Pseudancistrus megacephalus
- Conservation status: Critically endangered, possibly extinct (IUCN 3.1)

Scientific classification
- Kingdom: Animalia
- Phylum: Chordata
- Class: Actinopterygii
- Division: Teleostei
- Order: Siluriformes
- Family: Loricariidae
- Genus: Pseudancistrus
- Species: P. megacephalus
- Binomial name: Pseudancistrus megacephalus (Günther, 1868)
- Synonyms: Chaetostomus megacephalus Günther, 1868 ; Hemiancistrus megacephalus (Günther, 1868) ; Chaetostomus macrops Lütken, 1874 ; Hemiancistrus macrops (Lütken, 1874) ;

= Pseudancistrus megacephalus =

- Authority: (Günther, 1868)
- Conservation status: PE

Species of fish

Pseudancistrus megacephalus is a species of freshwater ray-finned fish belonging to the family Loricariidae, the suckermouth armoured catfishes, and the subfamily Hypostominae, the suckermouth catfishes. It is of uncertain and disputed classification.

== Description ==
Pseudancistrus megacephalus is a small-to-medium-sized loricariid, reaching 12.3 cm in standard length.

== Distribution ==
Pseudancistrus megacephalus is native to South America, where it occurs in the Essequibo River basin in Guyana, as well as the Atlantic coastal drainage of Suriname. The exact locality at which it has been found within Suriname's coastal drainage is unknown, although its presence in the region has been stated.

== Taxonomy ==
Pseudancistrus megacephalus was originally described as Chaetostomus megacephalus by Albert Günther in 1868. In 1904, it was listed as a member of Ancistrus by Charles Tate Regan. In 1889, it was reclassified as a member of Hemiancistrus by Carl H. Eigenmann and Rosa Smith Eigenmann, a classification which C. H. Eigenmann later used in 1912. This classification was subsequently followed by Isaäc J. H. Isbrücker in 1980, among others. FishBase and multiple other sources still place the species within Hemiancistrus.

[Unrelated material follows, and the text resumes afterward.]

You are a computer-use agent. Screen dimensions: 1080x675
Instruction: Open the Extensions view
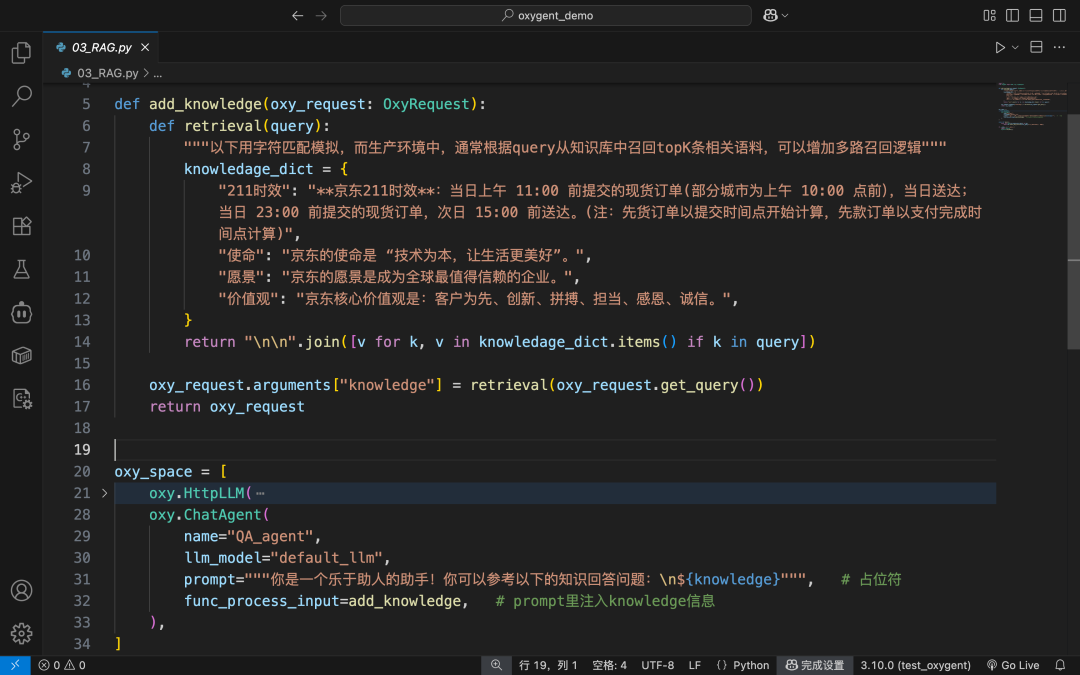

In 2015, a review conducted by Jonathan W. Armbruster, David C. Werneke, and Milton Tan found the species Chaetostomus macrops (described in 1874 by Christian Frederik Lütken and also at some point placed within Hemiancistrus) to be synonymous with P. megacephalus, which was transferred to the genus Pseudancistrus. In 2018, it was suggested by Sonia Fisch-Muller, Jan Mol, and Raphaël Covain that P. megacephalus may belong to Guyanancistrus, although its classification is still uncertain. Fisch-Muller, Mol, and Covain also suggested that Chaetostomus macrops may be a distinct species and not a synonym of P. megacephalus.